Canadian firefighters wage battle to save communities after mass evacuations
Firefighters battling wildfires in British Columbia on Saturday tried to stop flames that swept through West Kelowna suburbs and forced the evacuation of the University of British Columbia campus in Kelowna.
The capital of Canada’s Northwest Territories, meanwhile, was transformed into a virtual ghost town, after nearly all the residents of the city of just over 20,000 fled another wildfire, among hundreds of fires in western Canada.
British Columbia was under a province-wide state of emergency as firefighters waged an epic battle.
West Kelowna fire chief Jason Brolund told a news conference that the fire “was exponentially worse than we expected”.
“We fought 100 years of fires all in one night,” he said on Friday, ahead of another night of battling the flames.
There were no reports of deaths but he said a “significant number” of structures were destroyed.
Firefighters in Yellowknife, the capital of Canada’s Northwest Territories, feared the fire could reach the city this weekend without rain. The forecast was for sunny skies across the province on Saturday.

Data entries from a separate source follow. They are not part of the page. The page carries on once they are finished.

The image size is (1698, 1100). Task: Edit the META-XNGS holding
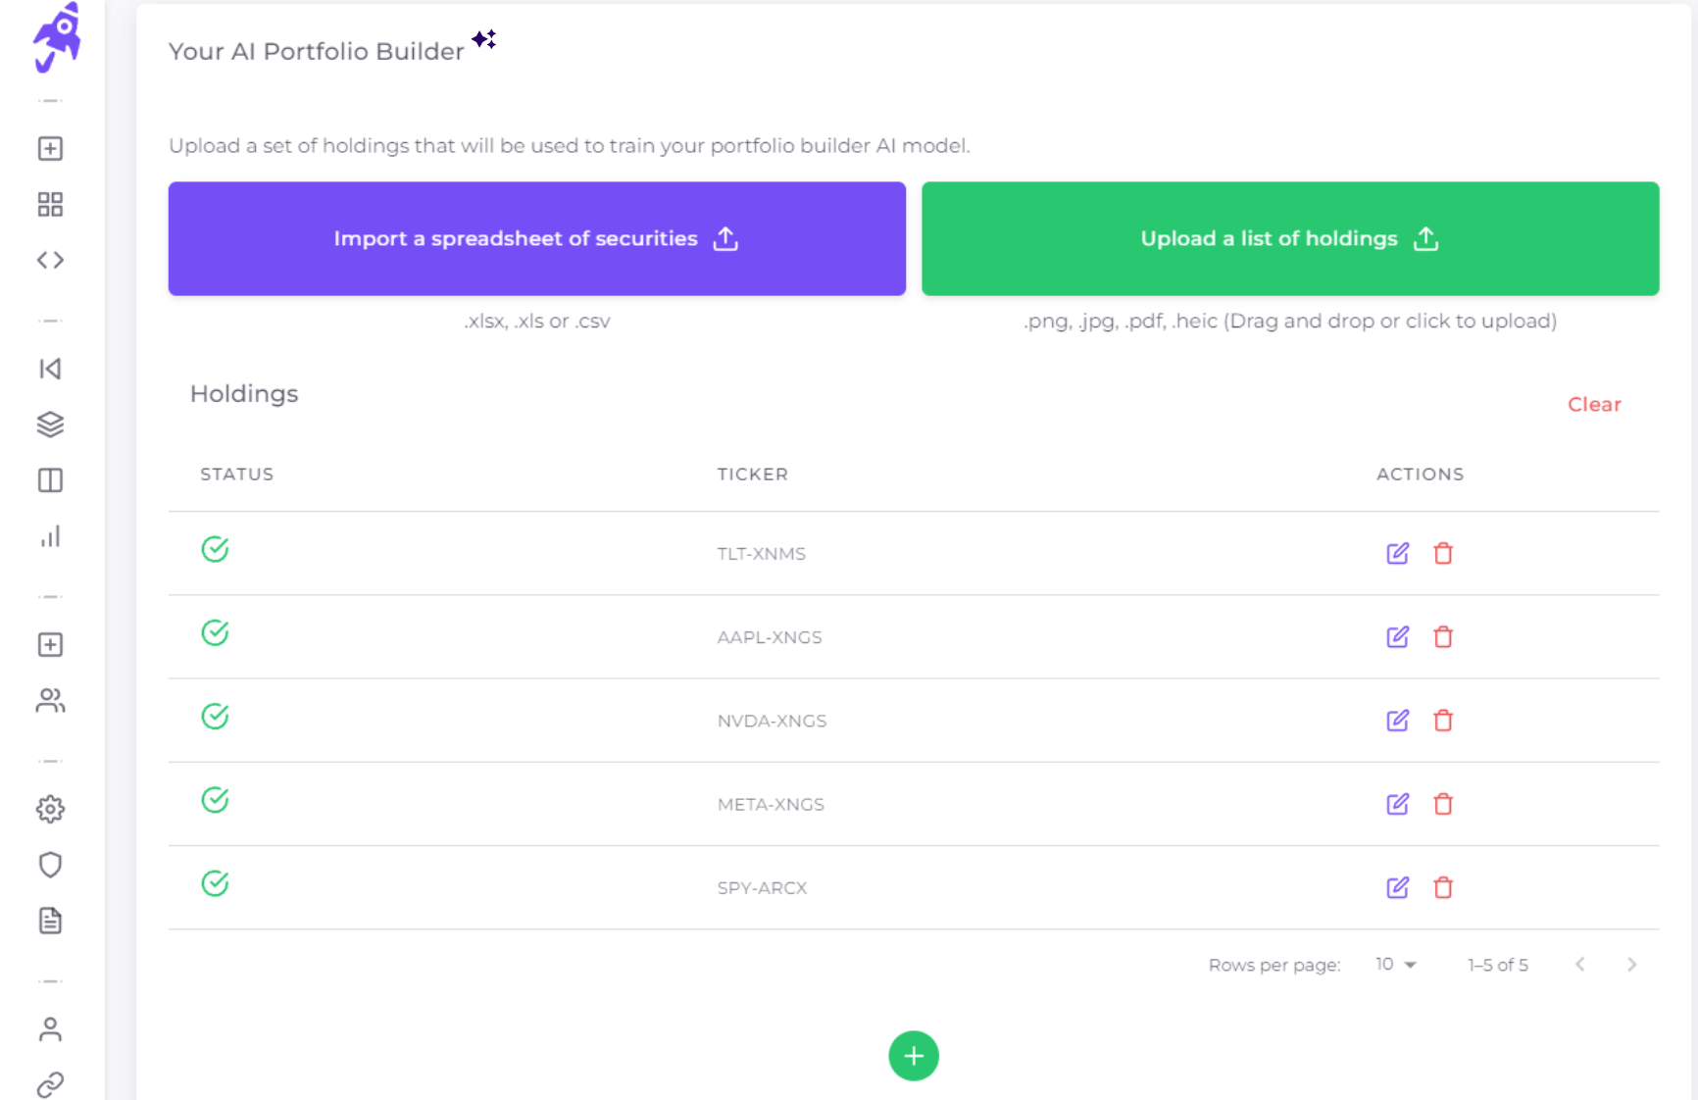click(1398, 804)
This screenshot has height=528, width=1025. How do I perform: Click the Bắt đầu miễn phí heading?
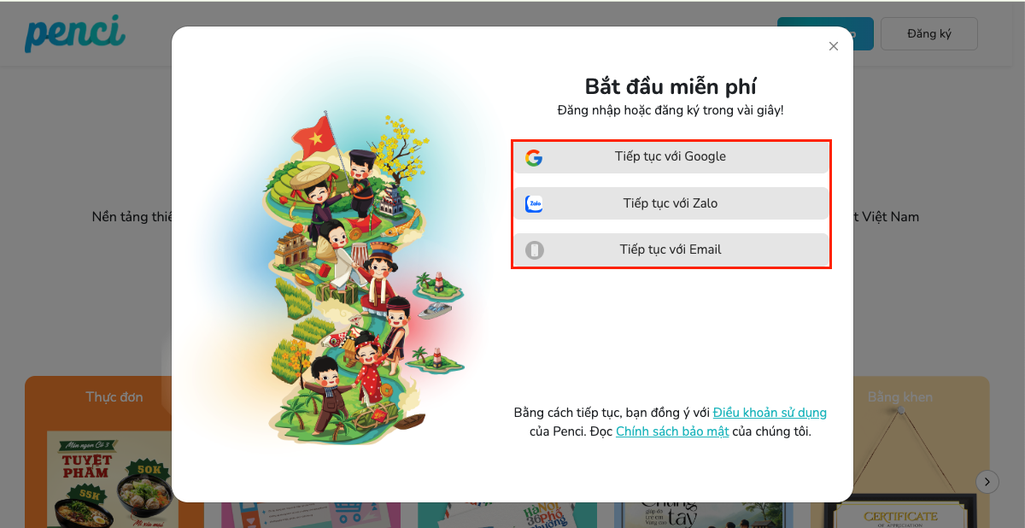(x=671, y=86)
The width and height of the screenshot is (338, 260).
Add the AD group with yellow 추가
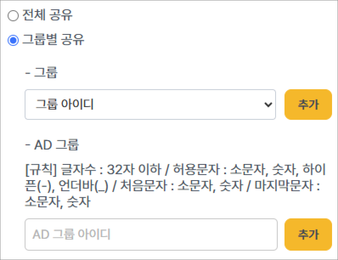tap(308, 234)
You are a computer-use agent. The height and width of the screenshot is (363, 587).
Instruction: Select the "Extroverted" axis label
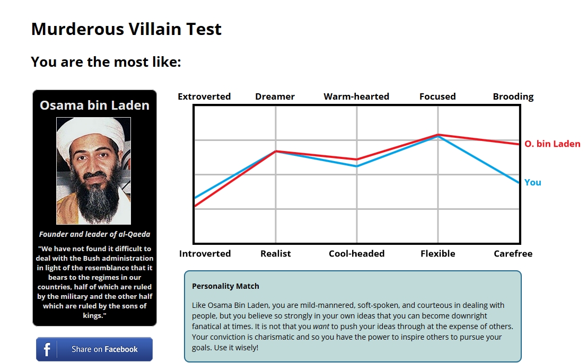click(204, 96)
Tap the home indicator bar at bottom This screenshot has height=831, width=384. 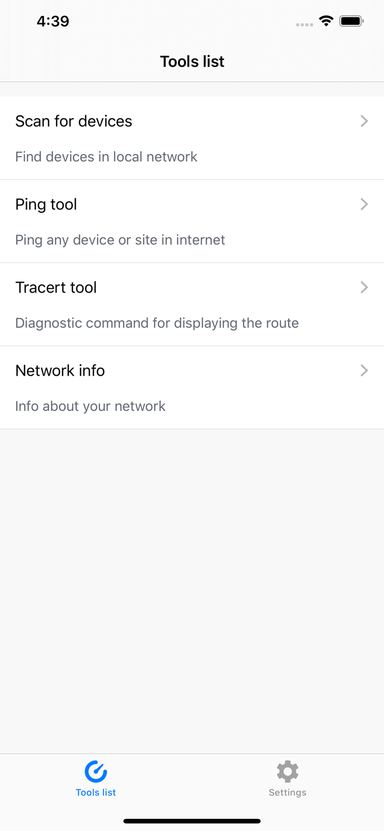(x=192, y=820)
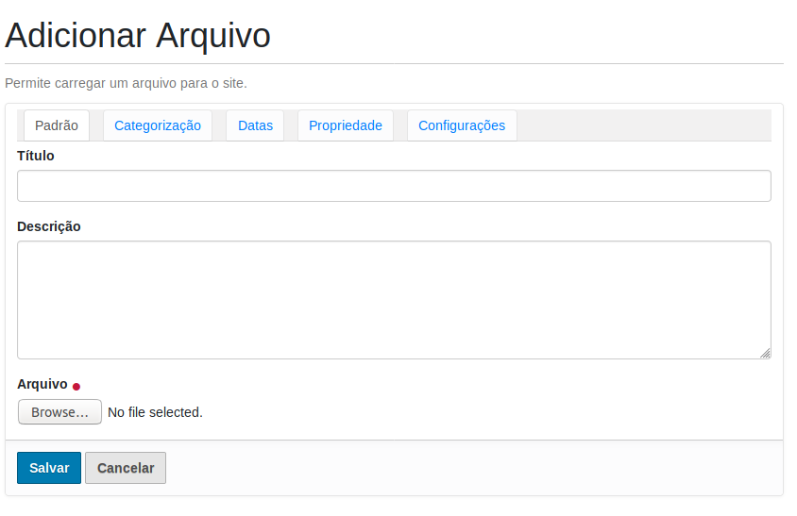The height and width of the screenshot is (516, 797).
Task: Click the 'No file selected.' text
Action: click(155, 412)
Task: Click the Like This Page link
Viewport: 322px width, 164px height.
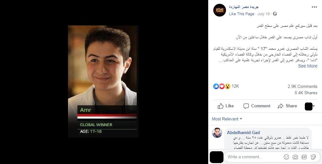Action: tap(242, 14)
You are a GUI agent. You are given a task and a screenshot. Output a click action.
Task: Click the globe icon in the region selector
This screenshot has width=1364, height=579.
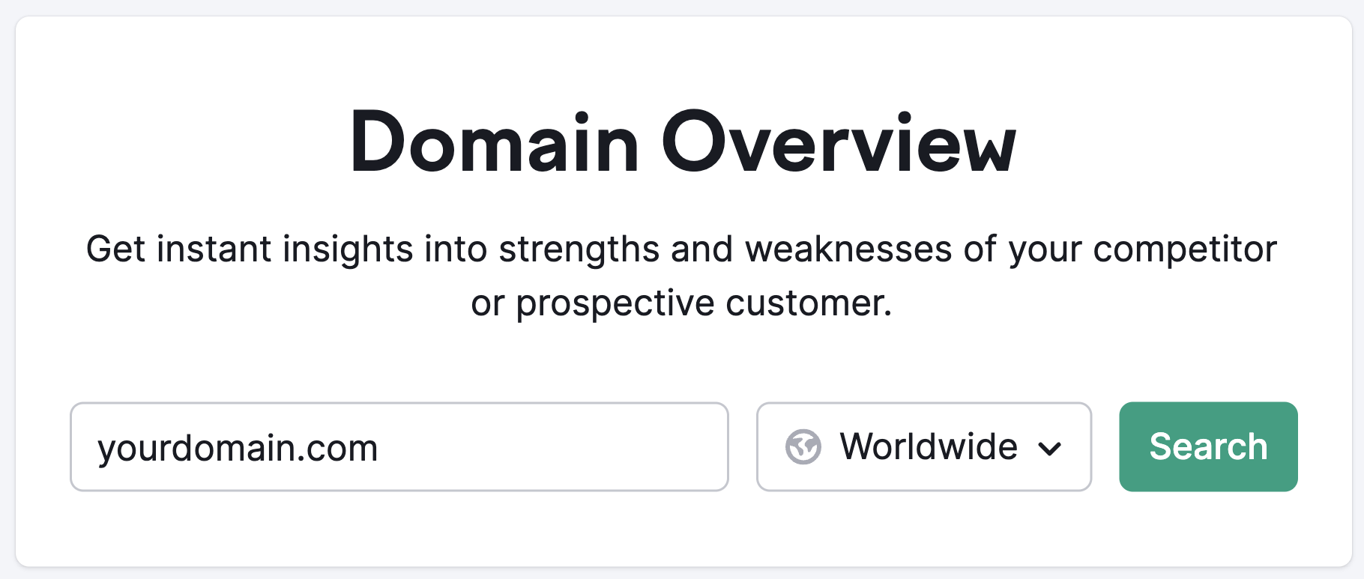click(803, 447)
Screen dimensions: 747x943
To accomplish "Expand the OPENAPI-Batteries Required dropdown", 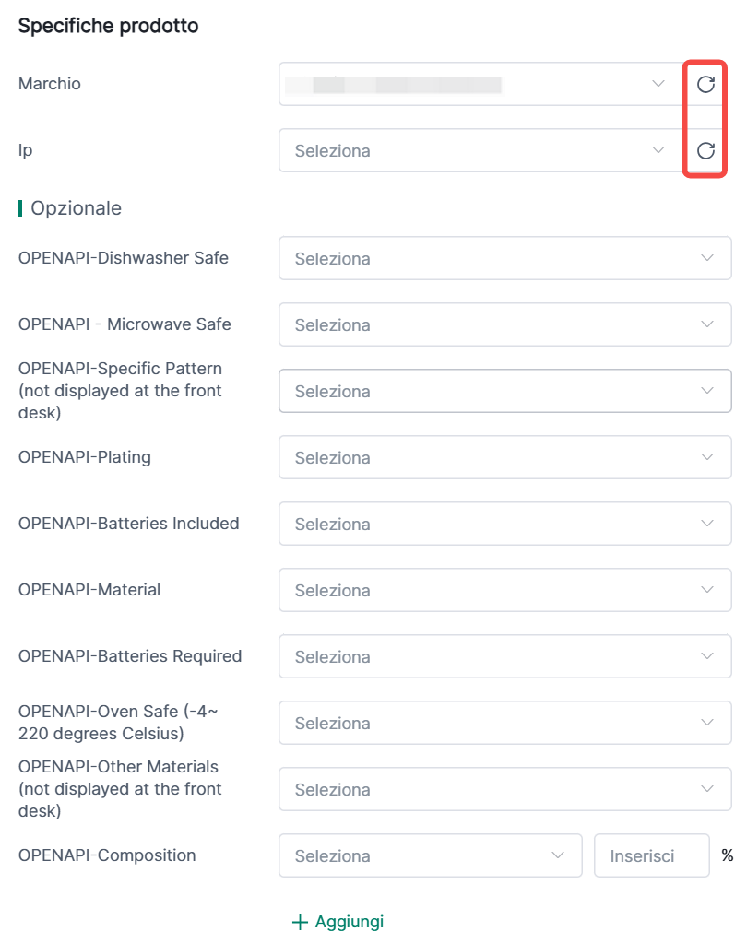I will [x=504, y=657].
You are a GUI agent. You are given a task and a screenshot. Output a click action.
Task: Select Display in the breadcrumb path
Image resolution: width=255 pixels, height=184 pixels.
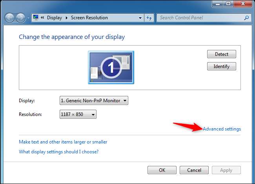click(55, 18)
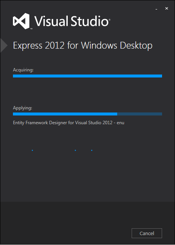Click the rightmost blue loading dot
The image size is (175, 245).
[x=92, y=150]
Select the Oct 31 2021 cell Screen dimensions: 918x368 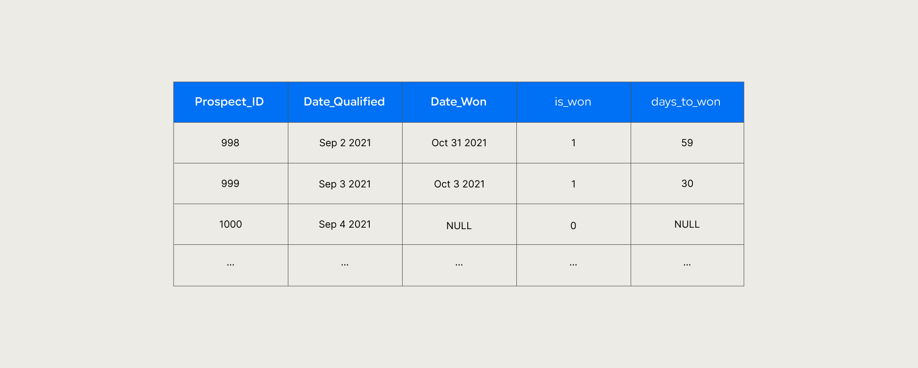click(x=459, y=143)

Officials said on Friday that about 19,000 people had left Yellowknife in less than 48 hours, about 15,000 driving out in convoys and 3,800 leaving on emergency flights.
There were fears that the only escape route could be cut off as about 2,600 people remained behind, including emergency teams, firefighters, utility workers and police, as well as residents who refused to leave.
Prime minister Justin Trudeau, who on Friday met some of the Yellowknife evacuees in Edmonton, tweeted on Saturday that “We’ve got your back”.
Mr Trudeau praised firefighters, police, military personnel, the Red Cross and others who responded to this natural disaster and others this summer.
“Terrible loss, increased extreme weather events. And all through it, we’ve seen Canadians step up,” he told reporters in Edmonton on Friday.
Canada’s heritage minister, meanwhile, urged Meta to lift its ban on users sharing local news on its Facebook and Instagram social media platforms to facilitate the flow of information to residents in fire-imperiled areas.
Pascale St Onge described Meta’s policy, instituted in response to a new law requiring Meta to pay news providers, as “reckless”.
Meta said it enabled its “safety check” programme for users to let others know they were safe, while encouraging people to access information from official government agencies, emergency services and non-governmental organisations.
Canada has seen a record number of wildfires this year that have caused choking smoke in parts of the US.
There have been more than 5,700 fires, which have burned more than 53,000 square miles from one end of Canada to the other, according to the Canadian Interagency Forest Fire Centre.
The fires were unnerving for residents in British Columbia, with plumes of smoke by day and an eerie orange glow at night.
Video shot by Todd Ramsay north of Kelowna captured the moment of alarm when nearby trees caught fire, and his family was forced to flee in traffic gridlocked by emergency vehicles and people trying to escape.
In Yellowknife, air tankers dropped water and fire retardant on the flames.
A six-mile fire line was dug and firefighters deployed 12 miles of hose and a plethora of pumps in the fight to keep the fire at bay.
Streets were nearly empty and stores were shuttered.
A grocery shop and a pharmacy remained open Friday but were expected to close.
The last petrol station still operating shut down.
“It’s a ghost town,” said Kieron Testart, who was going door to door in the nearby First Nation communities of Dettah and NDilo to check on people.